Within the entries below, how many lines carry the word "field"? State the number and stop.

[[ Data provided, beginning ]]

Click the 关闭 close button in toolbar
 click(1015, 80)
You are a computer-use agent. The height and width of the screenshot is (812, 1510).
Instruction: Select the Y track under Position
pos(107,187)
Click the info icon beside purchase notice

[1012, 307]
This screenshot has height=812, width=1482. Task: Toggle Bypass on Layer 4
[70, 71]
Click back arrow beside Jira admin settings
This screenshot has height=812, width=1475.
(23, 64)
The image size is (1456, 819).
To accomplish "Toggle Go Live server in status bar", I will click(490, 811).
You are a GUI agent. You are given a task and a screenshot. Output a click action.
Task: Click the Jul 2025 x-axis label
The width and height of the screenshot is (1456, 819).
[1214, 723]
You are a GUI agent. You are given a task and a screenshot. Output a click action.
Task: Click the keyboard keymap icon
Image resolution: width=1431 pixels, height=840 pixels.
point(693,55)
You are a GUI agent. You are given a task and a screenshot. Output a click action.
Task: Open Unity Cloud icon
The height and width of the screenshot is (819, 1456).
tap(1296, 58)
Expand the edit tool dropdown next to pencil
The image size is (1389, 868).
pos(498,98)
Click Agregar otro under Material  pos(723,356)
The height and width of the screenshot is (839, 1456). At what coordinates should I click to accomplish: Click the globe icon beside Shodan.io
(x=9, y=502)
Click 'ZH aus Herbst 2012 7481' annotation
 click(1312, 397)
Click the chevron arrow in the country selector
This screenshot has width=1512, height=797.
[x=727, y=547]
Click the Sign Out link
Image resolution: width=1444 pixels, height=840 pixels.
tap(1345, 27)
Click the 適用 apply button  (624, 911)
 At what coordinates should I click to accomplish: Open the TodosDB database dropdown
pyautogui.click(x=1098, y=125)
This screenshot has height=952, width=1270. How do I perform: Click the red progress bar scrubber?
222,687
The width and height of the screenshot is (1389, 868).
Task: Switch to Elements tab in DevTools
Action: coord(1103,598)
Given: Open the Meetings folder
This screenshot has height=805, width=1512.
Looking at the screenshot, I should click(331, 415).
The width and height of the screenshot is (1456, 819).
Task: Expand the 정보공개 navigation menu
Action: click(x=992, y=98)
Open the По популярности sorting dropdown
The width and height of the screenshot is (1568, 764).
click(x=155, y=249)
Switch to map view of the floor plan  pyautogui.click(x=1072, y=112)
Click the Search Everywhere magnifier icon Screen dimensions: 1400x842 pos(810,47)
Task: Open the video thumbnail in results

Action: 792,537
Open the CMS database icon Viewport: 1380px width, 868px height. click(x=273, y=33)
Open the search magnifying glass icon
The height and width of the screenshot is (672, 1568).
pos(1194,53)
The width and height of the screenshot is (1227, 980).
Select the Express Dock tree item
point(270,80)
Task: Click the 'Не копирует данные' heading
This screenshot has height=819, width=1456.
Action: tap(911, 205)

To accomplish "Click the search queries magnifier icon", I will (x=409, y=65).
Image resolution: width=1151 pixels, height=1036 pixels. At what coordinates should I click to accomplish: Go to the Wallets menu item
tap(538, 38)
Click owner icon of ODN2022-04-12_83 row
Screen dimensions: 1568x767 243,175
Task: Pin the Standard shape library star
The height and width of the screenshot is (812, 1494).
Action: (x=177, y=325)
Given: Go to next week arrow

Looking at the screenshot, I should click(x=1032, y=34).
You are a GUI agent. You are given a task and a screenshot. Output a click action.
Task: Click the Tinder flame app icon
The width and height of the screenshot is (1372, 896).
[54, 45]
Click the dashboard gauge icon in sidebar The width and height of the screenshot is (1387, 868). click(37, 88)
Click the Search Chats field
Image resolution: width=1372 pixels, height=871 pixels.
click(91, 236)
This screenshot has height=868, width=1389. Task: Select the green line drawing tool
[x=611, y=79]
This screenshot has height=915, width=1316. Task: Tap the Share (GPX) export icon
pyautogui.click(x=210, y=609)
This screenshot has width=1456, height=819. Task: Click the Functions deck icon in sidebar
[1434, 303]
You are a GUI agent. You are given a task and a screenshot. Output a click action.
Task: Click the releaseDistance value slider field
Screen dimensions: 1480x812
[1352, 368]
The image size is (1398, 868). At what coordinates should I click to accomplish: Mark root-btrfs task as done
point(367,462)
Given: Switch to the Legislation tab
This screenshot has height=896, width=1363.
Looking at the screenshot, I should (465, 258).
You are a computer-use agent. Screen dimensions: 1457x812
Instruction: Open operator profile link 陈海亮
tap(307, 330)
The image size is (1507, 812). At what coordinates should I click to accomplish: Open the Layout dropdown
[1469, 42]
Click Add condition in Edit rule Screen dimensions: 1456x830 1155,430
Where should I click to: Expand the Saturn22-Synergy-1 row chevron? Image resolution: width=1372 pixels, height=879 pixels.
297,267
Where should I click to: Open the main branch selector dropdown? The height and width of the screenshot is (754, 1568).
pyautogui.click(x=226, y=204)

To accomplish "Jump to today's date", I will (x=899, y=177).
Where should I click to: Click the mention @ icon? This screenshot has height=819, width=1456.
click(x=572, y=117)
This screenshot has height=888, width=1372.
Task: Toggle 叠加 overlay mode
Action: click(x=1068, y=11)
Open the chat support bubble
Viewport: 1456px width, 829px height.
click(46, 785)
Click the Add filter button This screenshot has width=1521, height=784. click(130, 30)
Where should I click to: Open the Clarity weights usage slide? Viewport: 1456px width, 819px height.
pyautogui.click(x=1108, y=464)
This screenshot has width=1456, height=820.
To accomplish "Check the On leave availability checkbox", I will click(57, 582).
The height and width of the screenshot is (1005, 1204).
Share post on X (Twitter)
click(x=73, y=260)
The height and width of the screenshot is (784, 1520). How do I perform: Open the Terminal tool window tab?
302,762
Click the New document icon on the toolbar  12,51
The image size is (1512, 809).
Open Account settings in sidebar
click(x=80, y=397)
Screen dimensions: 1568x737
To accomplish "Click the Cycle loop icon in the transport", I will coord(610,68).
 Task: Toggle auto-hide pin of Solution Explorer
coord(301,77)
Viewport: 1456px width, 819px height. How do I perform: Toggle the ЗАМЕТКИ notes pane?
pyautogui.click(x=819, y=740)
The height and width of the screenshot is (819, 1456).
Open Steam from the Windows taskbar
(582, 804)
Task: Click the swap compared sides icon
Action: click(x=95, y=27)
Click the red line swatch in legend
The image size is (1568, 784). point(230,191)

[[ Data provided, end ]]

#### Completed exercise:
2